Types of new vehicle purchases that could take advantage of the legislation – if it passes several committees prior to an Assembly vote later this year – include all-electric cars, hydrogen fuel cell vehicles, plug-in hybrids, and natural gas vehicles.

Ting’s bill, according to the Los Angeles Times is the second attempt to do something along these lines. In 2013 a bill stalled due to funding concerns, it reports, but Ting now says funding may not be an issue, suggesting better chances for this to pass.

If the bill became law, proponents are looking at a $92 million annual loss in revenues to California, but these are anticipated to be offset by California’s cap-in-trade fund. This program now has $969 million as of Feb. 18 according to the California Air Resources Board, the Times reports.
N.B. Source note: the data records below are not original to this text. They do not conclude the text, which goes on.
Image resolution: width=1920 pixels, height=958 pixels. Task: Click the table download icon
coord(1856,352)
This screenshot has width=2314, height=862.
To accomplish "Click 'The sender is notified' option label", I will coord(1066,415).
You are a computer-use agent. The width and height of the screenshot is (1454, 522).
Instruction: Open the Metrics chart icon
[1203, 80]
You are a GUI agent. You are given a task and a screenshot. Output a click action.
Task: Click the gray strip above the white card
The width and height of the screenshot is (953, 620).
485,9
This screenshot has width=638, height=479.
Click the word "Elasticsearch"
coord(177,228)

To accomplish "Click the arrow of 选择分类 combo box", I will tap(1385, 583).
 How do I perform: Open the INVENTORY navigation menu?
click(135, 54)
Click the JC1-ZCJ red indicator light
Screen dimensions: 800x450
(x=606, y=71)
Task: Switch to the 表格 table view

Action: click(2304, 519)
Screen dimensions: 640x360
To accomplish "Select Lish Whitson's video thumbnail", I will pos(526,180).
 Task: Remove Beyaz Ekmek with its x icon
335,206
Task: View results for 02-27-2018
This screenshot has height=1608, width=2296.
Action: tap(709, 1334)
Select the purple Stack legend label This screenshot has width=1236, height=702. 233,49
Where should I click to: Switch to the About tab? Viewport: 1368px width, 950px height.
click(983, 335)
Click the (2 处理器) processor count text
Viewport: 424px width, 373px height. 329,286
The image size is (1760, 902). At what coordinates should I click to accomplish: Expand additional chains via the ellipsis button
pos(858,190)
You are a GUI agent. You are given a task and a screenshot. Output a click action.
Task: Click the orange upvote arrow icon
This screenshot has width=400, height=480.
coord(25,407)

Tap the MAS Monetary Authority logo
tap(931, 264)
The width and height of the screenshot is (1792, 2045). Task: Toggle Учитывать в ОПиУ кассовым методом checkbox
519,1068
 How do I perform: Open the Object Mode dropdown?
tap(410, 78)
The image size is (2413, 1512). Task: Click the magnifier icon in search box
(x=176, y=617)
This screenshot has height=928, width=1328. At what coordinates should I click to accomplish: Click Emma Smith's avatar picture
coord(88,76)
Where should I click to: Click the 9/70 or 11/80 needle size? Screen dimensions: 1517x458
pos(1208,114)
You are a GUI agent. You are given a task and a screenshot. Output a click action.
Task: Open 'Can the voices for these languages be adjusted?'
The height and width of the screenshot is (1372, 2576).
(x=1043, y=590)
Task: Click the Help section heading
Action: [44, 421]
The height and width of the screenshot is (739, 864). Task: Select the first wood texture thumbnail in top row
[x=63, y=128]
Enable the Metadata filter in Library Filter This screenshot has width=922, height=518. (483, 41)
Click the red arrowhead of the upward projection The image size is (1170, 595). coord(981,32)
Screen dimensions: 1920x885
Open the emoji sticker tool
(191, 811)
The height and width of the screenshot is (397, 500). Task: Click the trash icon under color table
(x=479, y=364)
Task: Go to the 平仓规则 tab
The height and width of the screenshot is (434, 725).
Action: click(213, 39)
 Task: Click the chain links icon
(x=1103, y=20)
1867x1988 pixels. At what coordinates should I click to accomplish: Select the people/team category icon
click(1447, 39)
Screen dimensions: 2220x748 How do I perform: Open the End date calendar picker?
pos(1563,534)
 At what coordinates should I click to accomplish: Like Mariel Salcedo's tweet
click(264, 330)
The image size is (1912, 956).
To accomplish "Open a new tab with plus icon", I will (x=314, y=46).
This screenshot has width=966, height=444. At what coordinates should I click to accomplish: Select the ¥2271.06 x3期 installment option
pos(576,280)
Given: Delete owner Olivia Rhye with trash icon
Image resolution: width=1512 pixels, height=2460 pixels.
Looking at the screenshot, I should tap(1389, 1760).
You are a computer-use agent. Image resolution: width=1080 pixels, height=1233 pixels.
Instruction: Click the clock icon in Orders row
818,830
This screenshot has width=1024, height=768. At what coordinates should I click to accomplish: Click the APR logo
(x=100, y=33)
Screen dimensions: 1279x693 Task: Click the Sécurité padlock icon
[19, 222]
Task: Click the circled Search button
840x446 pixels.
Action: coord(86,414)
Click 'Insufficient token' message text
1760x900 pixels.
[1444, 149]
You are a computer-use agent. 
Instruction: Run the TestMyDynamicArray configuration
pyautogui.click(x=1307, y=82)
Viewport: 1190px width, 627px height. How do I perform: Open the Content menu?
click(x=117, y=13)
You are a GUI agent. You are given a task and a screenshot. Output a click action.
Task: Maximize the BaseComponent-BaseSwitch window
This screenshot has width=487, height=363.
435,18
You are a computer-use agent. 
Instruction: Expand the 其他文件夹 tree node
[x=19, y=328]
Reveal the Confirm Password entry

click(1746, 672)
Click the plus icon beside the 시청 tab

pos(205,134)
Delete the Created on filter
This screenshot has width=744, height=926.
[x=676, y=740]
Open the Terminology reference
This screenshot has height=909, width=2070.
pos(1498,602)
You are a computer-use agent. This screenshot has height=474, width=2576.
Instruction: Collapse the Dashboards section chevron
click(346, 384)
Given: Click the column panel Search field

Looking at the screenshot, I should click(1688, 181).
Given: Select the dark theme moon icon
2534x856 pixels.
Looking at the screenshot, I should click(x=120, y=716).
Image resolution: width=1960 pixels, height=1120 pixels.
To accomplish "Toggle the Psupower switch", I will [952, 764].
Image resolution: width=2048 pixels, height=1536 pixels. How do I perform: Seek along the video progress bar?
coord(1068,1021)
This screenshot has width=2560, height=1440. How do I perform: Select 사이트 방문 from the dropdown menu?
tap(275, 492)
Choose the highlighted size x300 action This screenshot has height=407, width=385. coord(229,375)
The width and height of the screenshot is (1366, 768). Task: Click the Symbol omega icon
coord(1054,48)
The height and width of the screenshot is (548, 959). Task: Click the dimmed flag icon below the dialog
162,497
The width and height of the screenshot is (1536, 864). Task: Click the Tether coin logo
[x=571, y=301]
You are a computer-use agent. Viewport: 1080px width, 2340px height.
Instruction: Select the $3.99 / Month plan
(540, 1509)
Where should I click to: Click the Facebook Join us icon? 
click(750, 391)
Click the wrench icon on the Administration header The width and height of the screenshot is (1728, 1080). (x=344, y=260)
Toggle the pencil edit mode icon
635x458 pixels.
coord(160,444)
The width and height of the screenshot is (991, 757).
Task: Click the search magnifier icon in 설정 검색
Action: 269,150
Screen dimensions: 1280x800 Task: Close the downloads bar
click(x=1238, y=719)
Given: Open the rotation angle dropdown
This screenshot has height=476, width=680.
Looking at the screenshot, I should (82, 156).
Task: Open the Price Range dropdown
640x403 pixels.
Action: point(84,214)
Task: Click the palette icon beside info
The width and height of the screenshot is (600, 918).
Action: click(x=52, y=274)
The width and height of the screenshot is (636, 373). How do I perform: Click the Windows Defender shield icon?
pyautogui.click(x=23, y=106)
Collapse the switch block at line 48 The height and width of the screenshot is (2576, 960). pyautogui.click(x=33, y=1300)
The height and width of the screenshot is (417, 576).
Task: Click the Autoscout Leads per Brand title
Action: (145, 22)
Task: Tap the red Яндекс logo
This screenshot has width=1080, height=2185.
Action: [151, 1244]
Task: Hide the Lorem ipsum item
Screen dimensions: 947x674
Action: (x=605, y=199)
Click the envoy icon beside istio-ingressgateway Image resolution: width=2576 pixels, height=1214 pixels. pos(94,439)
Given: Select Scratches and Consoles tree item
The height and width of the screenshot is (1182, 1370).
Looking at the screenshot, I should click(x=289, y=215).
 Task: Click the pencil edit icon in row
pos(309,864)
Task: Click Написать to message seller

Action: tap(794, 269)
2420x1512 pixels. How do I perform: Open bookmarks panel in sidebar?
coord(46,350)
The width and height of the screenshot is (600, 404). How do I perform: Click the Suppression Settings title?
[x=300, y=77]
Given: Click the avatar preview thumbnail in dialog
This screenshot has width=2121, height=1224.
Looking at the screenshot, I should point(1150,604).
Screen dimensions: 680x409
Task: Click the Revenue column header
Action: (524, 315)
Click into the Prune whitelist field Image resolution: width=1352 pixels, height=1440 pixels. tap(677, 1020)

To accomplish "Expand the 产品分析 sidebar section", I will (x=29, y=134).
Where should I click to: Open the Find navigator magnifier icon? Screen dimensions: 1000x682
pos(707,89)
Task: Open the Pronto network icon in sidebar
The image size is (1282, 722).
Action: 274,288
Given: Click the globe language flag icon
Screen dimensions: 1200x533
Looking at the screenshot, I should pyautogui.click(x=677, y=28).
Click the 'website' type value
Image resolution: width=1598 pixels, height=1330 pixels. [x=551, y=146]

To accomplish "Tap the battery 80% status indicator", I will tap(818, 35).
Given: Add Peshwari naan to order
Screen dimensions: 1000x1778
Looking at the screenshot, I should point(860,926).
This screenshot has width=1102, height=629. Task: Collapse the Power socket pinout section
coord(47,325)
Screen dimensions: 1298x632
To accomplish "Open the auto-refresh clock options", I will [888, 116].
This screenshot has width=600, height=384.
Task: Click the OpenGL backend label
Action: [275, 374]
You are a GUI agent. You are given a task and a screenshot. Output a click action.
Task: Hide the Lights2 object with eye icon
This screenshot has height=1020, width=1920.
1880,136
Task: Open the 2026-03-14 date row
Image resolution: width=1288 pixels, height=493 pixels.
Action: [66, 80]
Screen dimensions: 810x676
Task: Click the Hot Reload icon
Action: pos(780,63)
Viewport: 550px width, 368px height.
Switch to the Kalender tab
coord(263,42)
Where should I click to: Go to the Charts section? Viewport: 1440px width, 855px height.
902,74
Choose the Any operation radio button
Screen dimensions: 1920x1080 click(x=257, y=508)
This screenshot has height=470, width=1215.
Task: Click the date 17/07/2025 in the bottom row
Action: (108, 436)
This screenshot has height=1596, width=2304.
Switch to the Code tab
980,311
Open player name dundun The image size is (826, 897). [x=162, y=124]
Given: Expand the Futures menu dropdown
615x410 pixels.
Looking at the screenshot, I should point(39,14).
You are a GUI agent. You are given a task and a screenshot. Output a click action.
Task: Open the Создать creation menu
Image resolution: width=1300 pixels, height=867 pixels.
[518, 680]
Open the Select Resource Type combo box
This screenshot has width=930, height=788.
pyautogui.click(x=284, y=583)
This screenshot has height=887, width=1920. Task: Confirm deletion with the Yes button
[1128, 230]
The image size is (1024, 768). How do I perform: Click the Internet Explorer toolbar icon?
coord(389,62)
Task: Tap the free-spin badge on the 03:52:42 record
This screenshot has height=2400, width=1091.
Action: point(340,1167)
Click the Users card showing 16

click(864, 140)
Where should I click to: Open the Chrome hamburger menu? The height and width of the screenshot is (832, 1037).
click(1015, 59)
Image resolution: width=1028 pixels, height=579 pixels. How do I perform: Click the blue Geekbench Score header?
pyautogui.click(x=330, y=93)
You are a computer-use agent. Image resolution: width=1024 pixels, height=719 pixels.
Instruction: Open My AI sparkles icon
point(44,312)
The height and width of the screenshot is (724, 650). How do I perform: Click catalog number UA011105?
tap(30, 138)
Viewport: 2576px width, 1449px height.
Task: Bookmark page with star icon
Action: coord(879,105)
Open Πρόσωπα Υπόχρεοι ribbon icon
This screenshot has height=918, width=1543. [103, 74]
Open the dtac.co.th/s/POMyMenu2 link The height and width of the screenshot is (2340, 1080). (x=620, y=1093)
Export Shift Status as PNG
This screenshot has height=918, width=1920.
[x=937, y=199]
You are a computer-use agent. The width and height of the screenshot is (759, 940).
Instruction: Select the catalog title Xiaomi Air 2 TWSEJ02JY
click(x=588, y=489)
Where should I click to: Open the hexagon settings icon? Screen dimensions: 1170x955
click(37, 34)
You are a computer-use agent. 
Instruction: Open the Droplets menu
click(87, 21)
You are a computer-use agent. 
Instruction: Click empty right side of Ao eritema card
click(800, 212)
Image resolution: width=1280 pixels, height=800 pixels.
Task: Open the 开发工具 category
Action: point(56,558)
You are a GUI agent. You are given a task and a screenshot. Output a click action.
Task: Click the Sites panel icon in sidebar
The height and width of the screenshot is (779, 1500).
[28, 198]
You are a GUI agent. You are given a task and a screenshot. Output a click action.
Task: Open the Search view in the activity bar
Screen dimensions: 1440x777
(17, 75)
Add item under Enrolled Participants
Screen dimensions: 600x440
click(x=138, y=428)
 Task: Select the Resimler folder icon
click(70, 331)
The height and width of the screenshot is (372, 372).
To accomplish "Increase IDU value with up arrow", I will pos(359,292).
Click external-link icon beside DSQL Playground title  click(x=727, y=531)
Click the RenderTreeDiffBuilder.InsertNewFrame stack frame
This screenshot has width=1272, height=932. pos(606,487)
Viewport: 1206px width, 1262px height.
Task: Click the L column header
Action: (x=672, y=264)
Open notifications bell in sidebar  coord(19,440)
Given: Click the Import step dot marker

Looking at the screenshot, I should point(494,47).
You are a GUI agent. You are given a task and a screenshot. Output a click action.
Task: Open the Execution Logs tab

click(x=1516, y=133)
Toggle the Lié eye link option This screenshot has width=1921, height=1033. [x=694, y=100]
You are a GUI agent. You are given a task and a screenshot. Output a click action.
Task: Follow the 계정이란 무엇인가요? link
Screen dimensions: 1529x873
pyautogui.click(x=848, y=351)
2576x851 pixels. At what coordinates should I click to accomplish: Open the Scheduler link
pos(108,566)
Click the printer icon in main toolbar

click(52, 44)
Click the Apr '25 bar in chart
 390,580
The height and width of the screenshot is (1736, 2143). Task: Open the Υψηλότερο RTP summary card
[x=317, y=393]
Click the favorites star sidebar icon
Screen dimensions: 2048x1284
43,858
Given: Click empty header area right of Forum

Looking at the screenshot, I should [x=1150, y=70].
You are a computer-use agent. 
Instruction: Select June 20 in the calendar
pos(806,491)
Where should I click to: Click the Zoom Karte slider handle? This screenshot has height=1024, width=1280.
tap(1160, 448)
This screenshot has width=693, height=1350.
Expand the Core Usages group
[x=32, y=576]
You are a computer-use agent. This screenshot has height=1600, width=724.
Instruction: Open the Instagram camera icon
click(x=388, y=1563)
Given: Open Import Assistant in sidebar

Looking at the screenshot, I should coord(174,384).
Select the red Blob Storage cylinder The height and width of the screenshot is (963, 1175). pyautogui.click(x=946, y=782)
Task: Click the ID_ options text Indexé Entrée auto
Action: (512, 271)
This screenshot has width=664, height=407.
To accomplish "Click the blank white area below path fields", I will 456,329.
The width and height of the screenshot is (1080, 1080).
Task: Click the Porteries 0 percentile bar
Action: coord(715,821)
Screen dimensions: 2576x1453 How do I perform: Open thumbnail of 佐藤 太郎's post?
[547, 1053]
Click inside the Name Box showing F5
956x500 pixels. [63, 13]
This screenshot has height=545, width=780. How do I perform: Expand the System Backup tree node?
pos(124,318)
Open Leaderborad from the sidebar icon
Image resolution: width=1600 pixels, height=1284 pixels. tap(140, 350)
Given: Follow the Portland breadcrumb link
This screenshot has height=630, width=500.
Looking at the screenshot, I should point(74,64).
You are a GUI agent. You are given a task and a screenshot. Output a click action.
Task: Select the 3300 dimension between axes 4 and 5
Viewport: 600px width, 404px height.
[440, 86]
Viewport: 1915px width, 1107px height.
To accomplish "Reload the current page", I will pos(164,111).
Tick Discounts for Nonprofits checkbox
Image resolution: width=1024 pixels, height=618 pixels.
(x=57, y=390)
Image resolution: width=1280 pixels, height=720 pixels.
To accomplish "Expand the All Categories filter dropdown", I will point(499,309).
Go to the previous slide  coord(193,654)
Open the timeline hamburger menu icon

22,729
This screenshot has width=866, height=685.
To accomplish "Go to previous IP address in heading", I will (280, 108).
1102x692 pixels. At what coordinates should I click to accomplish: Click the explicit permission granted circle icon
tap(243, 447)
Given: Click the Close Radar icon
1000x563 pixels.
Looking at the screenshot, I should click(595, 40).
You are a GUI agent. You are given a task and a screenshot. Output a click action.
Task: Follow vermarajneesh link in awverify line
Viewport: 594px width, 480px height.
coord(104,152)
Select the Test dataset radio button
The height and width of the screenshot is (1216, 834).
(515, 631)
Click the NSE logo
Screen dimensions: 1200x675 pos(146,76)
Quarterly auctions for carbon emissions credits has seen credit purchases by corporations and municipalities nearly double since the program was expanded this year.

Among several automakers cited by the Times in favor of the bill that would further reduce net cost of alternative energy products are Chevrolet and Nissan.

The estimate of $92 million cost in lost revenues to California to let car buyers save on sales tax is based on an average sales price of $34,725 per vehicle and estimated 60,000 plug-in hybrids and EVs sold last year.

Although green car sales could expand and even balloon substantially in the proposed 2016-2020 period, nothing was said how that could affect the balance of income from cap-and-trade income versus lost revenues.

One side effect according to Edmunds.com’s Senior Writer John O’Dell is that more clean used green cars could find their way to the market, and at this point, the program is still skewed to those “who probably are less in need of a reward.”